[discuss] global cyber sovereignty [was discuss Digest, Vol 3, Issue 67, etc.]

S Moonesamy sm+1net at elandsys.com
Sun Feb 23 00:41:33 UTC 2014


Hi JFC,
At 11:35 22-02-2014, JFC Morfin wrote:
>I think this issue is the only one where this list can really help 
>the Govs. that will meet in Sao Paulo. It concerns what we could 
>call "global cyber sovereignty". I will try to gather some elements 
>for common consideration.

[snip]

>2. Advent of Cyberspace
>
>With the advent of cyber space, it was naturally decided in 1978 and 
>accepted (cf. ICP-1) that the source of national cyber authority was 
>the ISO 3166 table of *territories* (not of sovereign states). The 
>rationale by then was either to divide the world:

There was a comment from Keith Davidson about ICP-I.

>Now, we observe that a territory (i.e. a part or the entire national 
>space) and a "state relational space" have many similarities. The 
>same for a territorial domain and a private relational 
>space.  Mokapetris who documented the DNS, called them "domains", a 
>TLD being a territory's general domain. So, we observe that the 
>Tymnet/PTT, the Internet, the DNS, and the general common practice 
>converge toward relational spaces that can be identified by domain 
>names, gathering people and machines that accept that "domain name" 
>for the domain of their structured relational space. In terms of 
>sovereignty, it means that sovereignty is attached to the space 
>supported by a relational support system/management structure. This 
>is what Jon Postel documented as a "NIC", network information center.

Please see my comments at the end of this message.

>This is a case we recently observed on Wikipedia in France. As a 
>result of Google's enforcement of its global rules, the French 
>privacy protection agency has been designated by the other European 
>agencies as their leader to study the resulting legal cases. The 
>French NSA equivalent summoned the President of MediaWiki France and 
>asked him to remove a page they considered as violating military 
>secrets. This was a test to understand (without lawyers 
>interference) how multinational structures would react. He explained 
>to them how to do it and removed the page. There was an uproar in 
>the MediaWiki community, and three hours later a Swiss lady restored the page.

The above seem related to the DCRI.

>root file manager. This means that even if "com" was managed in the 
>cloud by multiple masters or processes, or is foreign, the root 
>could be used to block a ".com" name. The plaintiff (here ICE) is, 
>therefore, entitled to ask an US Judge to impose VeriSign to load 
>the name associated to an ICE address in the root-file.

I consider the above as an unknown.

>The case did not occur yet. But nothing prevents it from being 
>raised. Except if extraterritoriality was granted to the root file.

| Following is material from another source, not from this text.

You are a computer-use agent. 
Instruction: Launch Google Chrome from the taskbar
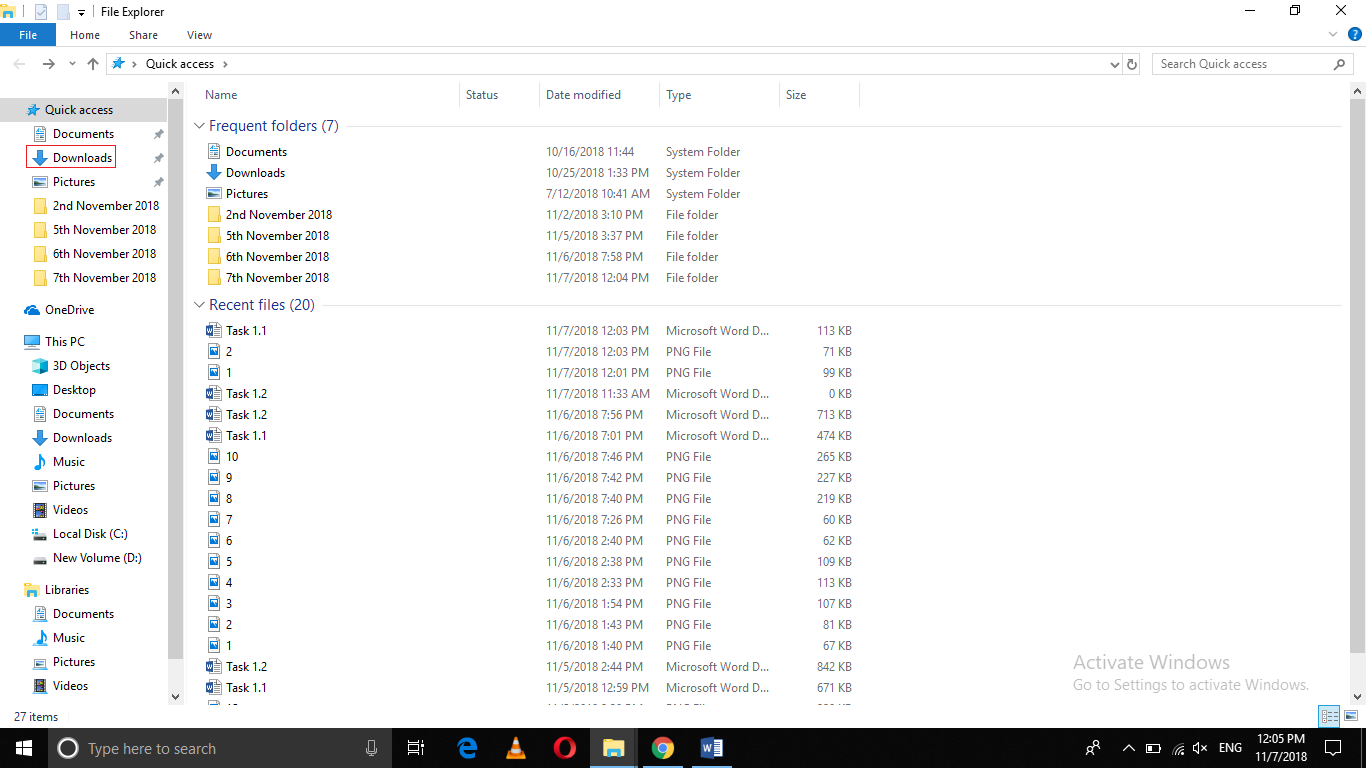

There has been some studies about sovereignty, jurisdiction, 
etc.  The proposals I have read do not cite any of those studies.  It 
is difficult to establish the veracity of the historical information 
mentioned in the discussions.

There are articles at 
http://articles.latimes.com/2003/may/11/nation/na-nyt11 and 
http://www.sciencemag.org/content/342/6154/60.full  Nowadays, it is 
more and more difficult for the average person to determine whom to rely on.